WHAT IS EXPECTED — In the turntable problem, how far from the axis of rotation is the watermelon seed?

Turntable Two A record turntable is rotating at \(33 \frac{1}{3}\) rev/min. A watermelon seed is on the turntable \(6.0 \mathrm{~cm}\) from the axis of rotation. (a) Calculate the translational acceleration of the seed, assuming that it does not slip. (b) What is the minimum value of the coefficient of static friction, \(\mu^{\text {stat }}\), between the seed and the turntable if the seed is not to slip? (c) Suppose that the turntable achieves its rotational speed by starting from rest and undergoing a constant rotational acceleration for \(0.25 \mathrm{~s}\). Calculate the minimum \(\mu^{\text {stat }}\) required for the seed not to slip during the acceleration period.

Short Answer

Expert verified
Part (a): 0.233 m/s^2. Part (b): 0.023. Part (c): 0.086.

Step by step solution

01

Convert Rotational Speed to Radians per Second

The given rotational speed is \(33 \frac{1}{3}\) rev/min. Convert this to radians per second using the conversion factor \(2\pi\) rad/rev and 60 seconds per minute. \[33 \frac{1}{3}\text{ rev/min} = 33.33 \frac{1}{3}\text{ rev/min} = 33.33\text{ rev/min} = \frac{100}{3}\text{ rev/min} = \frac{100 \cdot 2\pi}{3 \cdot 60}\text{ rad/s} = \frac{200\pi}{180}\text{ rad/s} = \frac{10\pi}{9}\text{ rad/s} \approx 3.49\text{ rad/s}\]
02

Calculate the Translational Acceleration (Part a)

Use the formula for centripetal acceleration \(a = r\omega^2\), where \(r = 6.0\text{ cm} = 0.06\text{ m}\) and \( \omega = \frac{10\pi}{9} \text{ rad/s}\). \[a = r\omega^2 = 0.06 \left( \frac{10\pi}{9} \right)^2 = 0.06 \left( \frac{100\pi^2}{81} \right) \approx 0.233 \text{ m/s}^2 \]
03

Calculate the Minimum Coefficient of Static Friction (Part b)

To prevent slipping, the frictional force must equal the centripetal force. Use \(f = \frac{ma}{Mg} \) to find the minimum \( \text{μ}_{\text{stat}}\), where \(f\) is the friction force, \(m\) is the mass of the seed, \(M\) is the normal force, and \( g\) is acceleration due to gravity (9.8 m/s2). For the seed not to slip, \[\text{μ}_{\text{stat}} Mg = Ma \Rightarrow \text{μ}_{\text{stat}} = \frac{a}{g} = \frac{0.233}{9.8} \approx 0.023. \]
04

Calculate Angular Acceleration and Final Velocity for Acceleration Period (Part c)

RECORDED INFORMATION —
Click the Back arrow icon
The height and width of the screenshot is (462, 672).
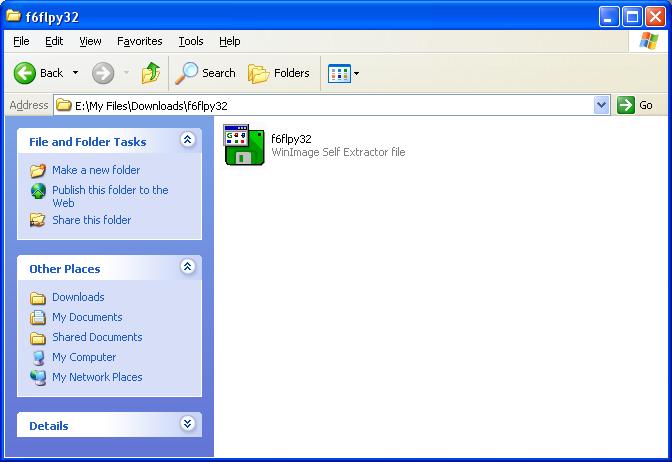[25, 73]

ANSWER TO THIS TASK — 6.0 cm